PROBLEM TO WORK ON ▸
For each line of the listing below that contains the string "computer", copy the line.

DATA ▸
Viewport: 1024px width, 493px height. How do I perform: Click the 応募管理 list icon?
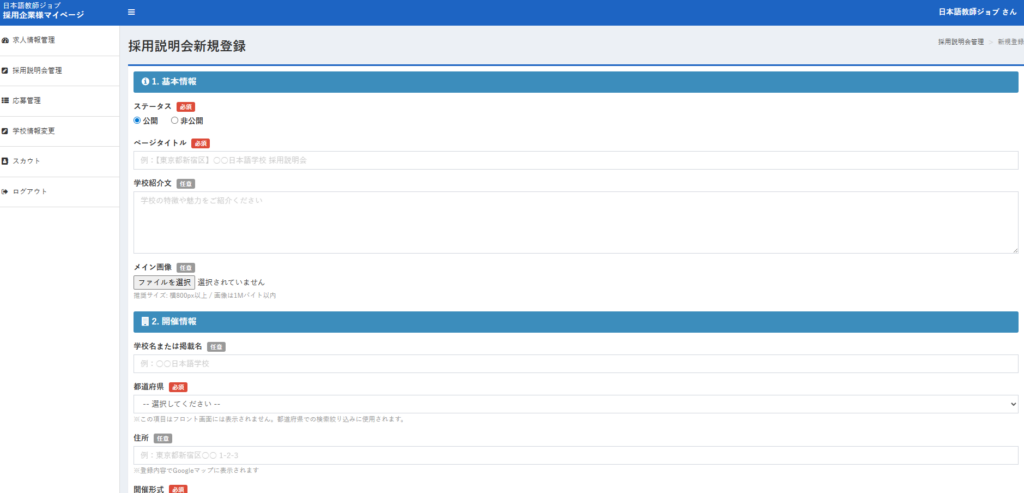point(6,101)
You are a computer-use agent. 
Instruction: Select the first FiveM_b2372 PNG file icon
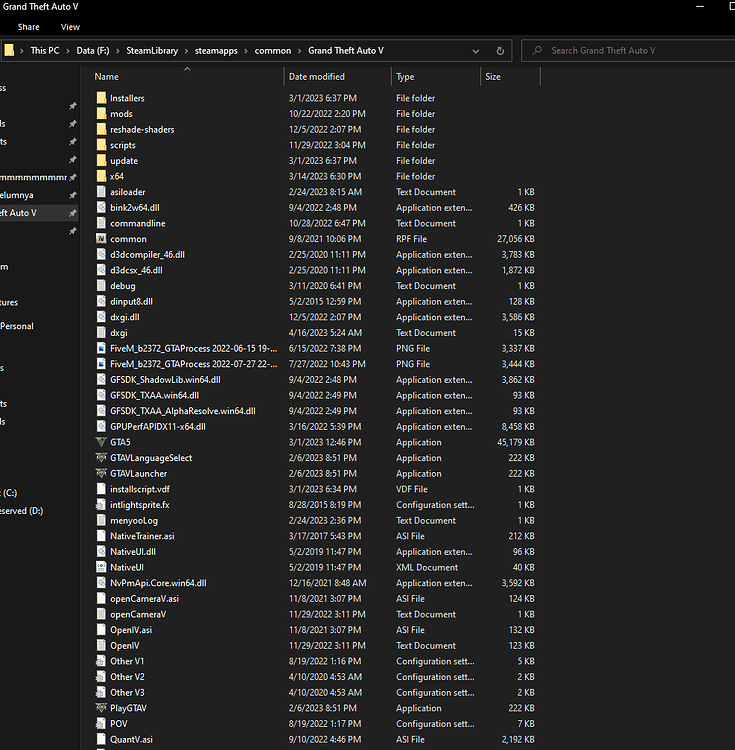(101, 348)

* * *

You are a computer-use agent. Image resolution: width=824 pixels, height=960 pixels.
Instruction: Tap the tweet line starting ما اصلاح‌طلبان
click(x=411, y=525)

---

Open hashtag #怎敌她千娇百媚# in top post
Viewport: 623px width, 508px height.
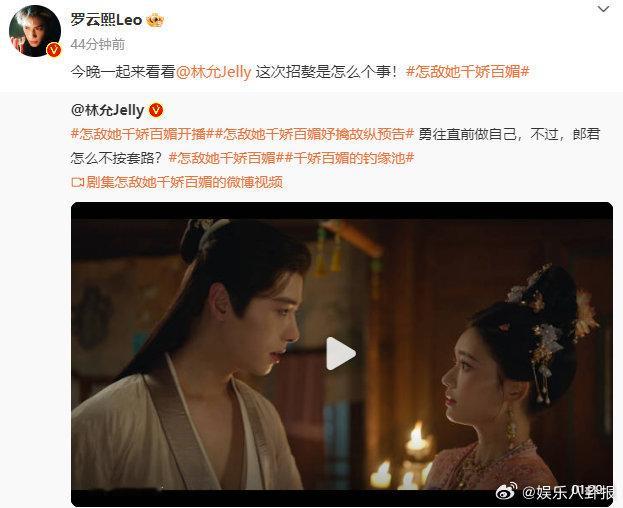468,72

ANSWER TO THIS PROBLEM ▸
You are a computer-use agent. 
You are a computer-use agent. Image resolution: width=824 pixels, height=960 pixels.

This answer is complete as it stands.